If you are not sure how to install them, it's very simple. First of all, I suspect we are probably going to have to switch off Flash, so let's just go over to that. And in search field type in Adobe Extension, and that's the Adobe Extension Manager. Or you can usually just double-click on the extensions that you have downloaded to your computer. And let's double-click on the other. Click Accept and now we have them, so now we can close this, and let's restart Flash.
So I will start a new empty project, just to get rid of this area here. To find the commands you just installed, click on Commands on the menu bar, and there is frameEdit, and the Keyframe extension has come in as Next Keyframe and Previous Keyframe. This is how they will appear onto the Commands menu, and this is where all your commands will go. So let's map these onto keys for our keyboard shortcut. That's easy to use. So go to Edit > Keyboard Shortcuts, and you will find them under the Commands menu. frameEdit is the first one to apply.
We are not allowed to mess with the Adobe standard, so first of all, we have to duplicate this, and let's call it the rigging shortcut. You can name it what you like. And now, any key that I press here will be automatically detected by the program, so I am going to pick the bracket key, or the question mark, and hit Change. Now the next one to map is Next Keyframe, then the shortcut, and click on the apostrophe key. Hit Change. Next, select Previous Keyframe. Hit the Plus key and select the semicolon key and hit Change, and now we click OK.
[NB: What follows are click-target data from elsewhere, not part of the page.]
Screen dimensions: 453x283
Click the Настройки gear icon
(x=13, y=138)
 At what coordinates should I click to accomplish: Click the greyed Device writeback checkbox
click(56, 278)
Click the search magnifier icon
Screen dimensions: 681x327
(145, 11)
To show you what this looks like on the graphic of the keyboard, these are built-in shortcuts to go back 1 frame and forward 1 frame on the timeline. You don't need to mess with them. They are already there. Frame edit in has now be mapped on to the question mark. And to go back one keyframe and forward one keyframe, you simply have to push your fingers up and over by one and a half keys, so it's a very quick and easy way to toggle your way around the Timeline. That covers us and hopefully gets you more less onto the same page that I will on as I proceed through the rest of the course.